Des évidences internes faisant apparaître une destination juive sont nombreuses. Ainsi, on trouve une absence considérable d’explication de coutumes juives (Mt 7.3-4 et 15.1-2; voir Mc 14.12 et Lc 22.7 avec Mt 26.17). On trouve également de très nombreuses citations et allusions à l’Ancien Testament qui ne pourraient se comprendre si ce n’est par un public connaissant la Loi et les Prophètes.
La généalogie du premier chapitre remonte jusqu’à Abraham, le père du peuple juif, et à David, dont la postérité devait établir pour toujours le règne de Dieu. Le compte-rendu du Sermon sur la Montagne apparaît comme l’interprétation évangélique de la loi et le contraste entre la doctrine de Jésus et l’enseignement des pharisiens.
Ceux qui parlent l’araméen habitent la Palestine et sont déjà convertis. Ceux qui, juifs hellénistes, ignorent l’hébreu se trouvent pour le plus grand nombre dans les synagogues parlant grec des contrées environnant la Palestine (voir la traduction de certains termes tels qu’Emmanuel, Golgotha, Éloï, Éloï, lama sabachtani).
4. Date et lieu de composition←⤒🔗
De l’avis de la plupart des spécialistes du Nouveau Testament, l’Évangile selon Marc dut être composé avant celui de Matthieu, entre 65 et 70, ce qui explique que ce dernier soit dépendant du premier. Mais quel fut le laps de temps entre la composition des deux Évangiles? L’opinion des spécialistes varie; certains la situent aux environs des années 70, d’autres aux environs des années 80 et d’autres bien plus tard, vers les années 90 et même de manière tout à fait invraisemblable au début du second siècle.

*Données enregistrées*.
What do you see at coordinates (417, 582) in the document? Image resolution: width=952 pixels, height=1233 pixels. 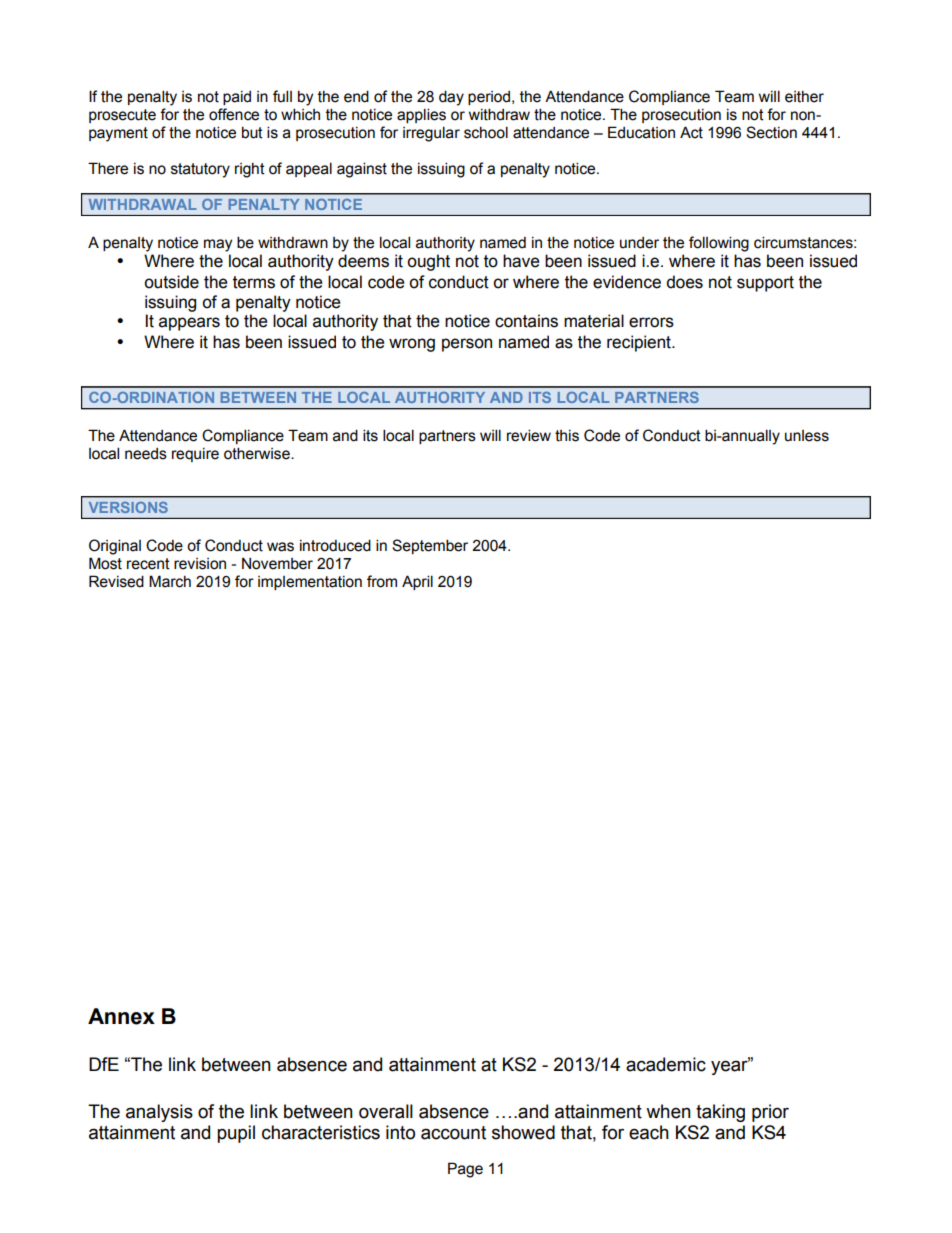 I see `April` at bounding box center [417, 582].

*Consigne*. Réécris le passage de l'extrait qui commence à « Ceux qui parlent » et se termine à « Éloï, lama sabachtani). », en remplaçant « synagogues » par « assemblées ».

*Réponse*.
Ceux qui parlent l’araméen habitent la Palestine et sont déjà convertis. Ceux qui, juifs hellénistes, ignorent l’hébreu se trouvent pour le plus grand nombre dans les assemblées parlant grec des contrées environnant la Palestine (voir la traduction de certains termes tels qu’Emmanuel, Golgotha, Éloï, Éloï, lama sabachtani).